Collect. Czech. Chem. Commun. 1997, 62, 1299-1309
https://doi.org/10.1135/cccc19971299

Opening of Closed Azadecaboranes RNB9H9 by Amines

Martin Roth, Franc Meyer and Peter Paetzold

Institut für Anorganische Chemie, Technische Hochschule Aachen, D-52066 Aachen, Germany

Abstract

The aza-closo-decaborane RNB9H9 (4a; R = 4-ClC6H4) is opened to give the nido-cluster RNB9H9(tmeda) (7a) by the addition of Me2N(CH2)2NMe2 (tmeda). The cluster 7a contains the same type of asymmetric hydrogen bridge as is present in the isoelectronic nido-anion [RNB9H10]- (10b, 10c; R = Ph, PhCH2), obtained by the action of KBHEt3 on the corresponding arachno-cluster RNB9H11(NH2t-Bu) (9b, 9c).
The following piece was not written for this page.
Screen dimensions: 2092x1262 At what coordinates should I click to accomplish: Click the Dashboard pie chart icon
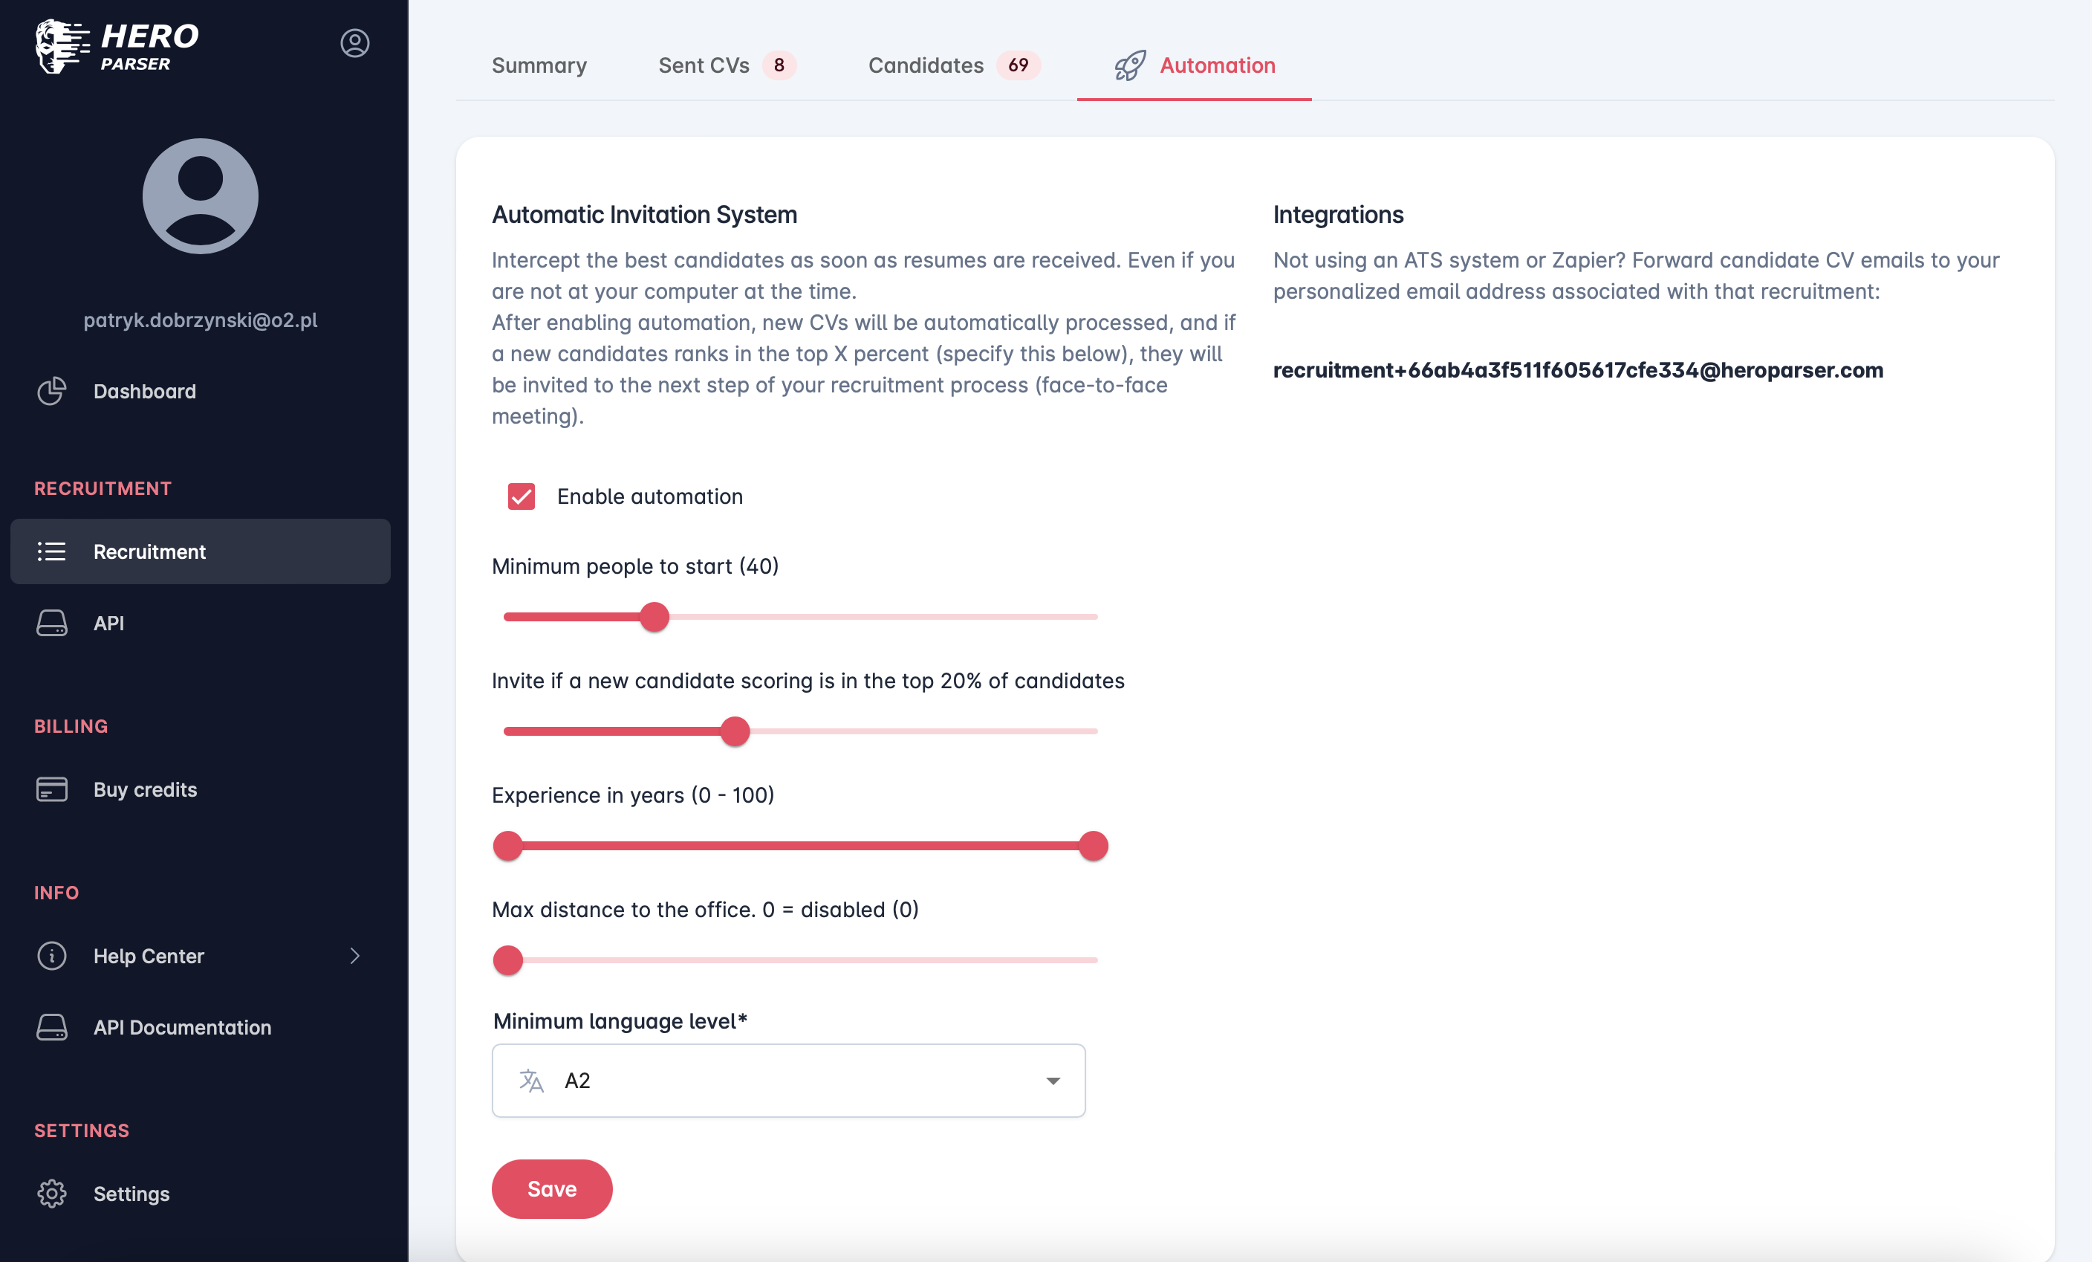pos(52,391)
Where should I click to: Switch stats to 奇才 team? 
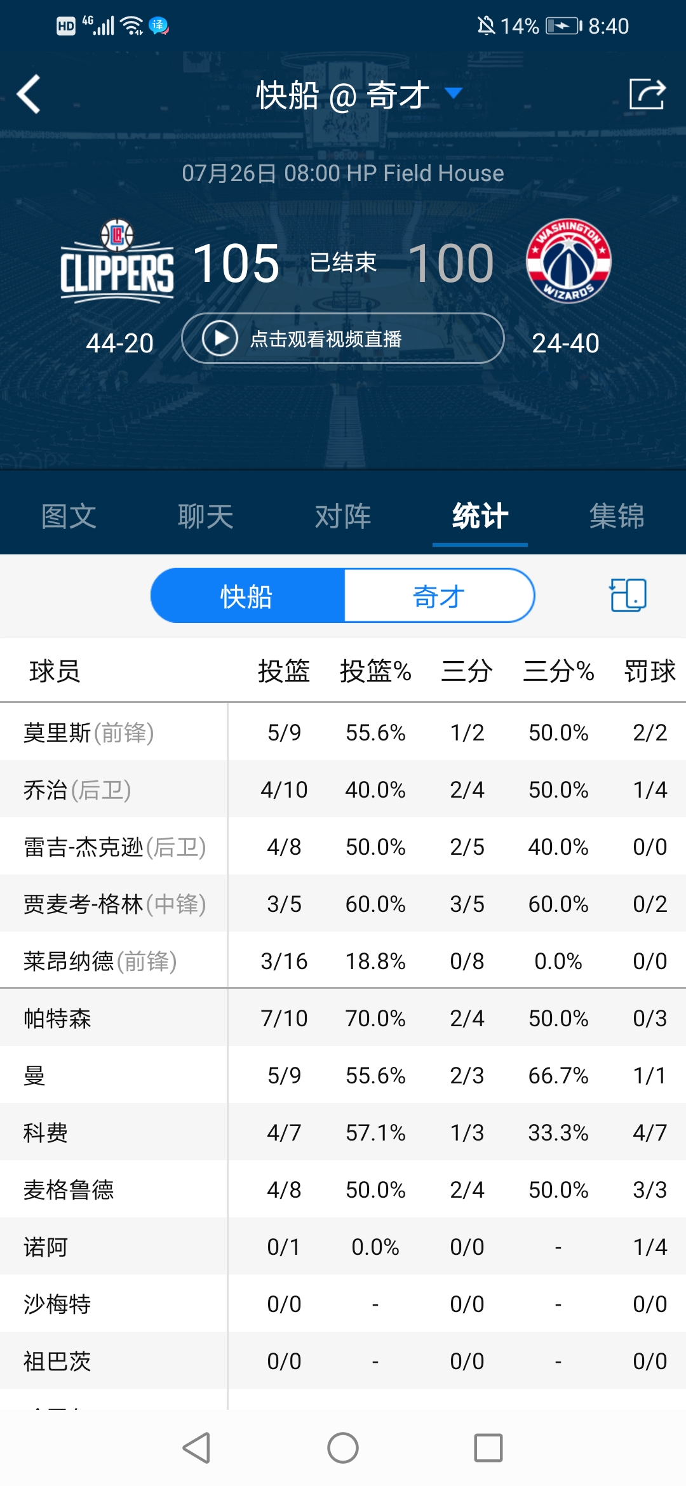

Secondary amines HNR1R2 yield the azaboranes RNB9H10(NR1R2) (11a-11c; R1/R2 = H/t-Bu, Et/Et, i-Pr/i-Pr). From 2D-1H/11B NMR correlations, concerning the two non-terminal H atoms, and from the 11B NMR shifts, a nido/arachno hybrid structure is deduced for 11a-11c, governed by the contribution of pi-bonding between the lone pair of the amino group and the neighbouring B atom. Amines, like nucleophiles generally, attack the closo-boranes RNB9H9 at one of the B atoms adjacent to the N atom, as expected.

Keywords: Azadecaboranes; Cluster opening; nido/arachno Hybrids.